*Prompt:* All of the data that follows should be given again exactly, without its images.
───── Data for analysis
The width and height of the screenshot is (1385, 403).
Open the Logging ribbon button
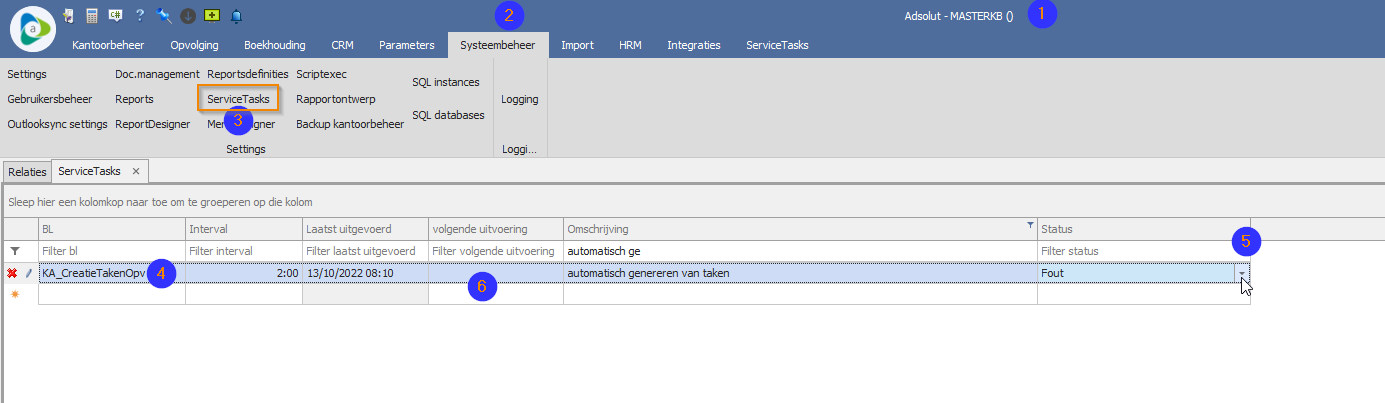coord(520,99)
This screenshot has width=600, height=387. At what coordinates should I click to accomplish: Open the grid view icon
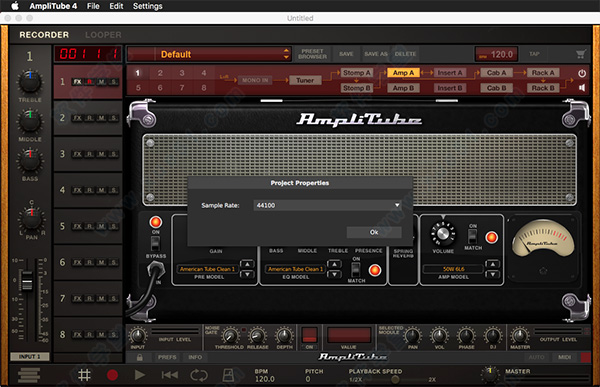[x=84, y=375]
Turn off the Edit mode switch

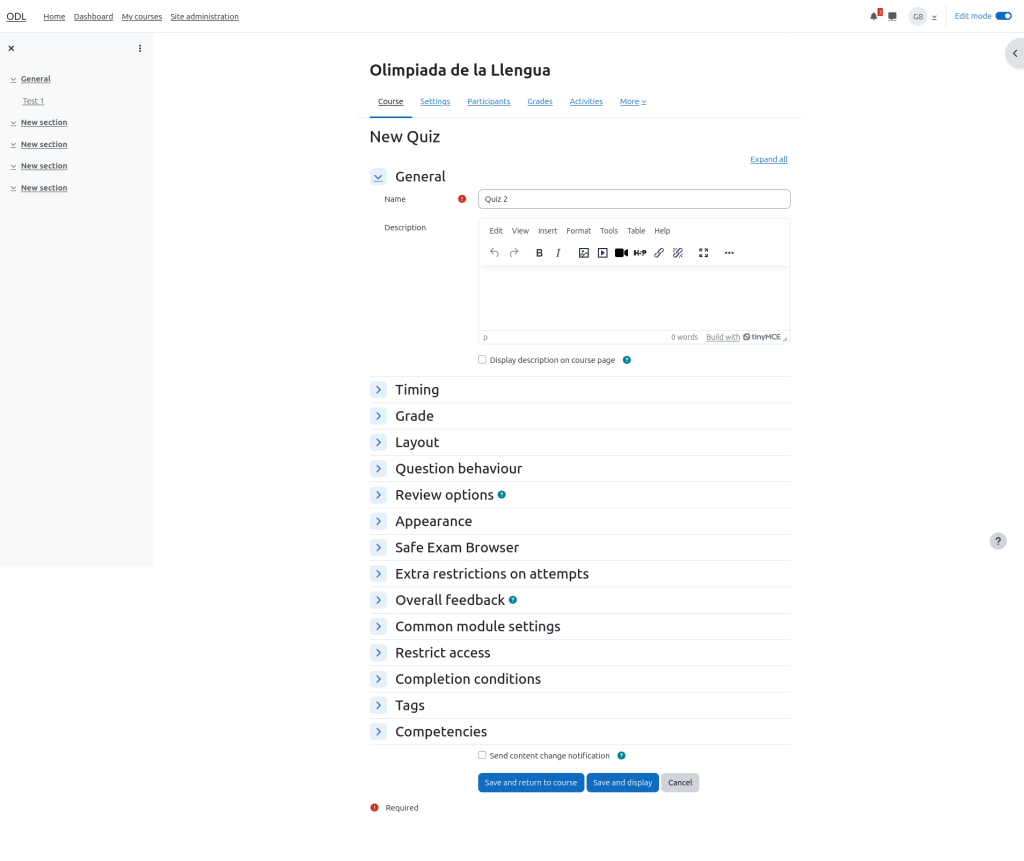click(x=1003, y=16)
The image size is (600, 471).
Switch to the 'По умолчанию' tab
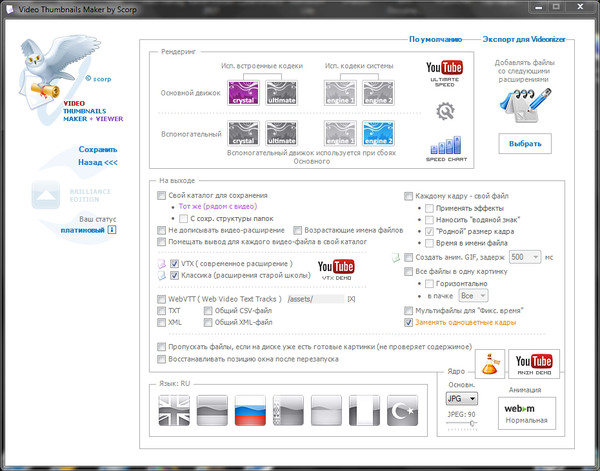click(x=435, y=39)
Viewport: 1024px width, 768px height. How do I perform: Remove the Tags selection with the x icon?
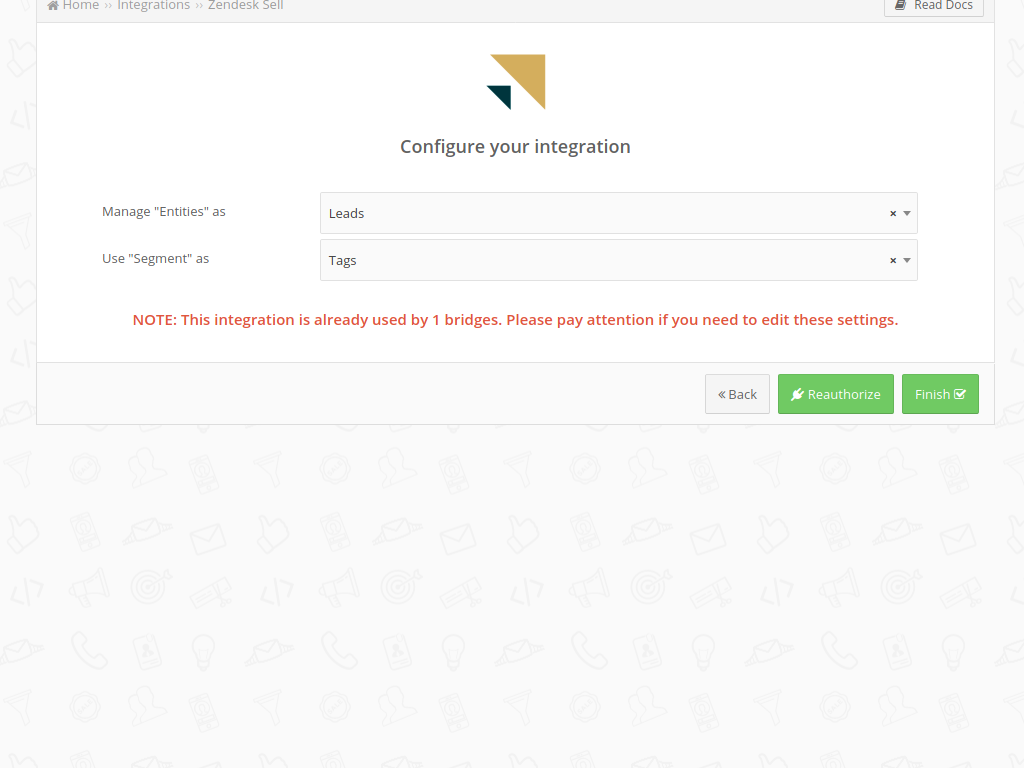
──────────
*Result for this task:*
The width and height of the screenshot is (1385, 403).
Open the Logging ribbon button
coord(520,99)
This screenshot has width=600, height=387. At what coordinates should I click to accomplish: Open the grid view icon
[x=84, y=375]
Turn off the Edit mode switch

click(x=1003, y=16)
The image size is (600, 471).
Switch to the 'По умолчанию' tab
click(x=435, y=39)
Viewport: 1024px width, 768px height. How do I perform: Remove the Tags selection with the x icon?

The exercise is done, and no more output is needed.